● Exercise instructions
Omitting all images, transcribe the entries word for word.

--- START ---

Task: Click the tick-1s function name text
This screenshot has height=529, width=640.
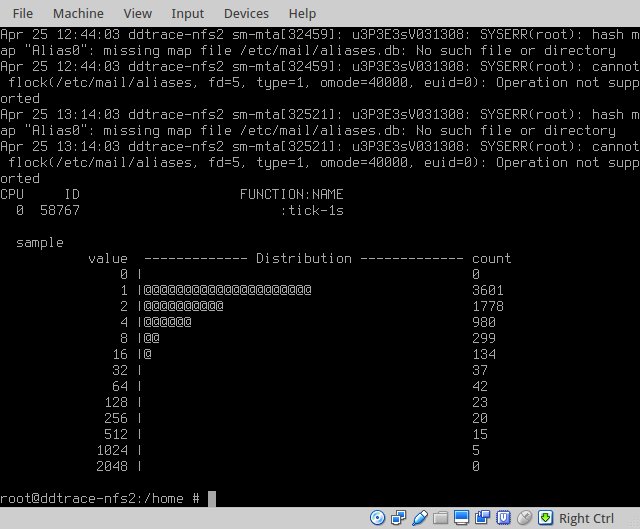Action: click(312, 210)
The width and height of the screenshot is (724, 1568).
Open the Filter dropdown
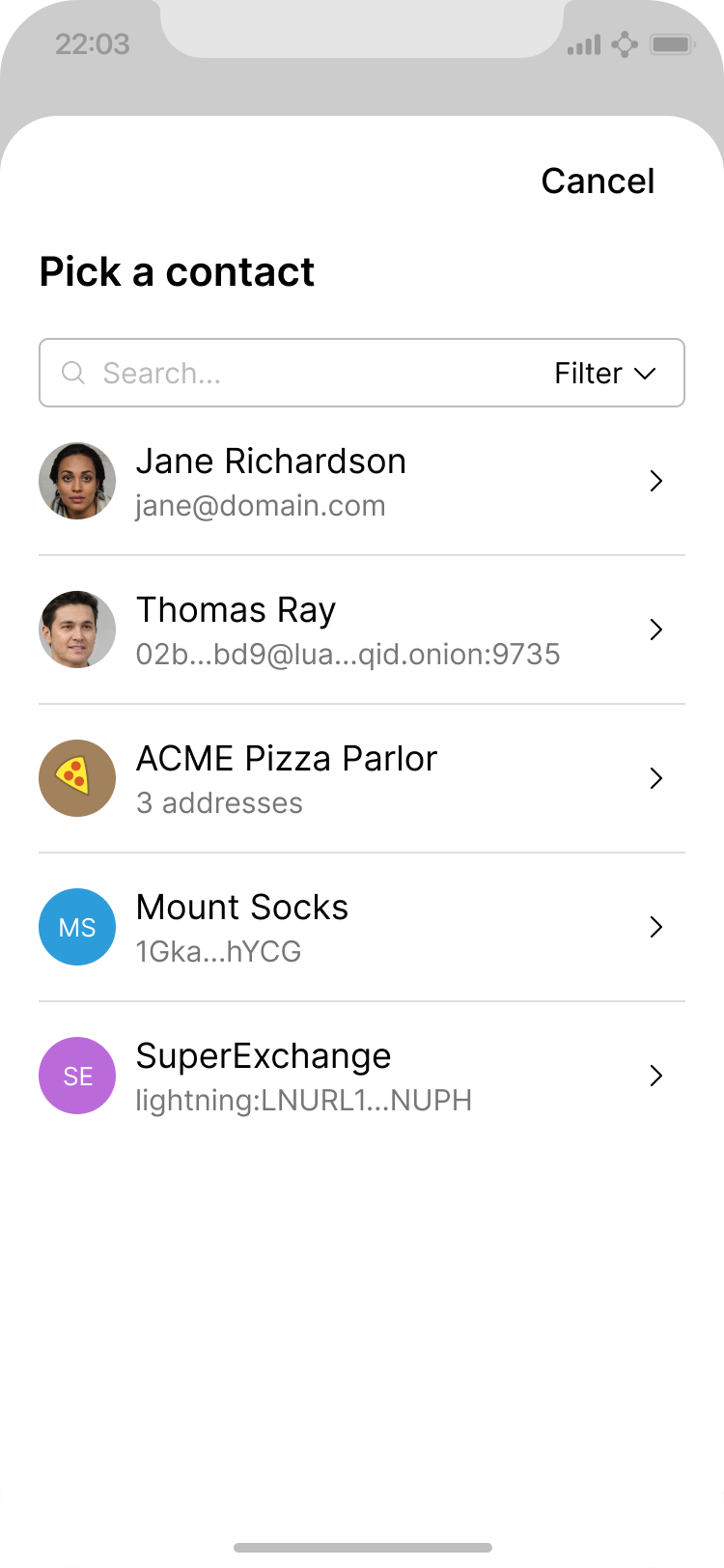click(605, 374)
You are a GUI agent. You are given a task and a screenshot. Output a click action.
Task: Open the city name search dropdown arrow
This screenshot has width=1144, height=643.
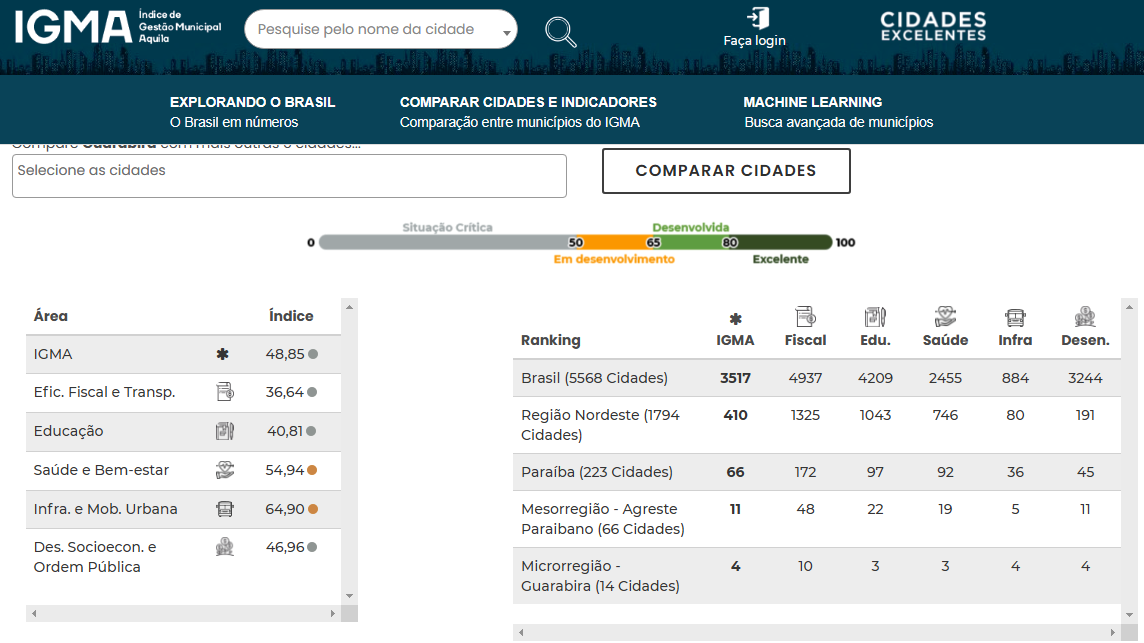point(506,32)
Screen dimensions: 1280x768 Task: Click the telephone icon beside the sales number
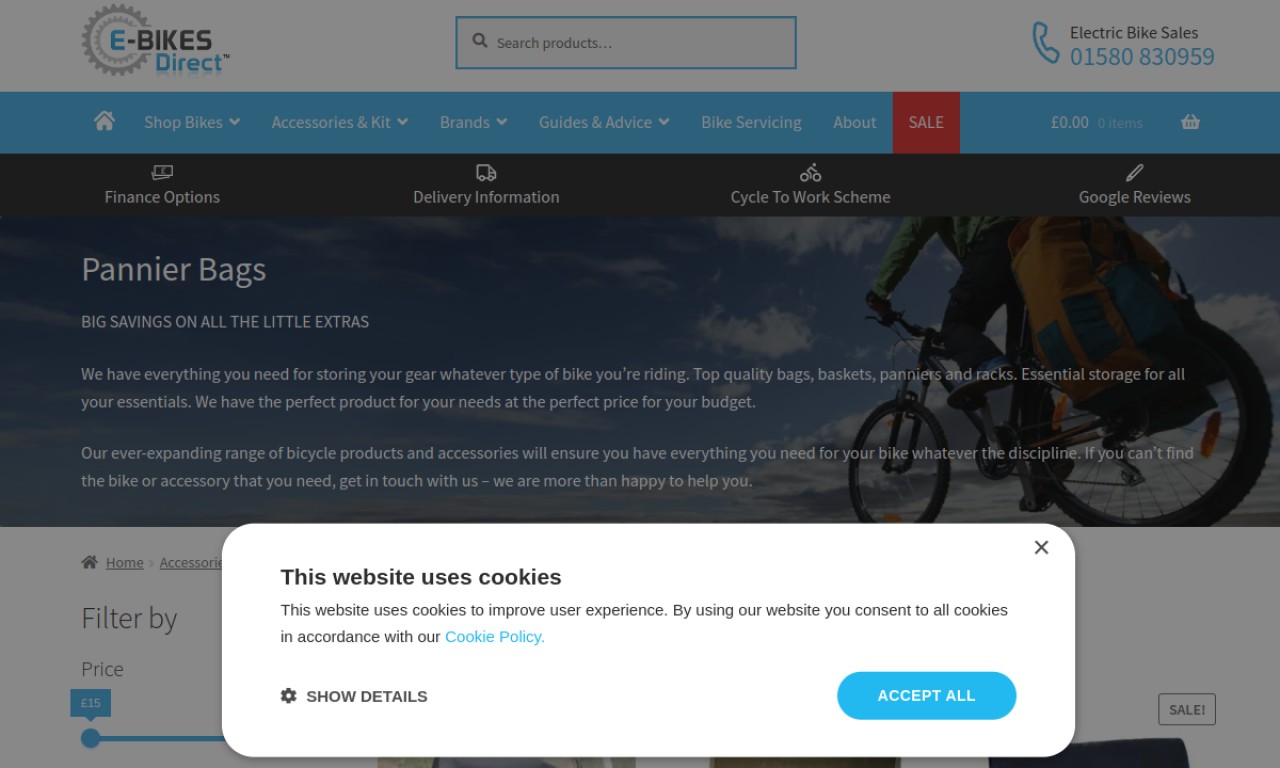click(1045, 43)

--- END ---

● Task output
Task: Click the tick-1s function name text
This screenshot has height=529, width=640.
Action: click(312, 210)
The width and height of the screenshot is (724, 1568).
Open the Filter dropdown
click(605, 374)
You are a GUI agent. You are given a task and a screenshot. Output a click action.
Task: Open the city name search dropdown arrow
This screenshot has width=1144, height=643.
point(506,32)
Screen dimensions: 1280x768 Task: Click the telephone icon beside the sales number
click(1045, 43)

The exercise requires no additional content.